Comprehensive Guide: Symbolism & Theme in Literature
Written by  Daisie Team
Published on 9 min read


  1. What is symbolism in literature?
  2. Why use symbolism in literature?
  3. How to identify symbolism in literature
  4. Examples of symbolism in literature
  5. What is theme in literature?
  6. Why theme matters in literature
  7. How to identify theme in literature
  8. Examples of theme in literature
  9. Symbolism vs. Theme in literature

If you've ever read a story that left you pondering about a certain object, character, or event, chances are you've encountered the art of symbolism. This blog post will guide you through an exciting journey of understanding symbolism and theme in literature.

What is symbolism in literature?

Symbolism in literature is a technique where a writer uses objects, characters, or actions to represent a deeper, more complex meaning.

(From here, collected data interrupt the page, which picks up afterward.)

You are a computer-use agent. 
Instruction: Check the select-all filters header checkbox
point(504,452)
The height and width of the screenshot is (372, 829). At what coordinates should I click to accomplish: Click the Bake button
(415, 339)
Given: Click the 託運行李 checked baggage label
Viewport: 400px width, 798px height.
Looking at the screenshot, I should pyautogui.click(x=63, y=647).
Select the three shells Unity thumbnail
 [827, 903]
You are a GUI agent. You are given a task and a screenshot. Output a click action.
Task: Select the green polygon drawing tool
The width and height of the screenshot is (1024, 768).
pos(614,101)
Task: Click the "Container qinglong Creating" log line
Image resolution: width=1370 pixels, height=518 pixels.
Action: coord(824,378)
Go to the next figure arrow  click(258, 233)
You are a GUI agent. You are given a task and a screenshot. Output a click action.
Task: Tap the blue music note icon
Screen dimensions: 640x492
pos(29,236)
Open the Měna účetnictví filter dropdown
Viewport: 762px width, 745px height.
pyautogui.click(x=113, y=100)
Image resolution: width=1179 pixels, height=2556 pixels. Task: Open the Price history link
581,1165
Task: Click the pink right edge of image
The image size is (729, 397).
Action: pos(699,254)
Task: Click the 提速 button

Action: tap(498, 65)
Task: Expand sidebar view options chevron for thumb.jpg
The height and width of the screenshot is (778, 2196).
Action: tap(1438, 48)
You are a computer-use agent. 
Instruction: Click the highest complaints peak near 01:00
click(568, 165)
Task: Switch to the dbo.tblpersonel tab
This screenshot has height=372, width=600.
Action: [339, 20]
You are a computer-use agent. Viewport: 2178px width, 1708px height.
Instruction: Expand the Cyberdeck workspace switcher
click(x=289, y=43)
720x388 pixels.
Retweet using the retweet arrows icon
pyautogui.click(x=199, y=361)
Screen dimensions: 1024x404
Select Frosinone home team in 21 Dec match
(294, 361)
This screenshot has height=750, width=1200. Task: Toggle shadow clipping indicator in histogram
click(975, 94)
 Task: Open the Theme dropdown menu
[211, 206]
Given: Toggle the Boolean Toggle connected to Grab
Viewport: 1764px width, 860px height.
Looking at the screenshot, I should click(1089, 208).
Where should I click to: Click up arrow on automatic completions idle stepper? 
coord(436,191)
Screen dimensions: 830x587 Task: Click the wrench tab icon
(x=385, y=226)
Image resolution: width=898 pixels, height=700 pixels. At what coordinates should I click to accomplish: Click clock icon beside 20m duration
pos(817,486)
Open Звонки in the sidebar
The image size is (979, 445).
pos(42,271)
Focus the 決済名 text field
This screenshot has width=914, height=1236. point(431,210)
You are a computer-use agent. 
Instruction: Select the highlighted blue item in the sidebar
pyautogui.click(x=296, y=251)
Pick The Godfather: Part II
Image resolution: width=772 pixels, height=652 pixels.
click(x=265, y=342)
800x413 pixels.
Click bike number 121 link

Think of it as a secret language within the story—only those who know how to decode it can truly understand the story's depth.

Let's break it down:

  • Objects: An object used as a symbol carries a deeper meaning. For example, in the Harry Potter series, the 'scar' on Harry's forehead is not merely a mark but symbolizes his unique connection with the villain, Voldemort. It's much more than just a wound; it's a constant reminder of his past and his destiny.
  • Characters: Sometimes, characters themselves can be symbols. Take for instance, the Mockingbird in Harper Lee's "To Kill a Mockingbird". The Mockingbird symbolizes innocence and goodness, creating a powerful message about the harm of innocence destroyed by evil.
  • Actions: Actions can also be symbolic in literature. In George Orwell's "Animal Farm", the rebellion of the animals symbolizes the Russian Revolution. Each action the animals undertake represents a historical event or political stance.

So, when you next pick up a book, remember to keep an eye out for these symbols. They are the hidden gems that bring richness to a story—adding depth, creating intrigue, and helping us connect more deeply with the themes and concepts the author wants us to explore.

Why use symbolism in literature?

Symbolism adds a layer of depth to storytelling. It's like a secret handshake between the author and the reader—those who recognize the symbols gain a richer understanding of the story. But why else do authors use symbolism in literature?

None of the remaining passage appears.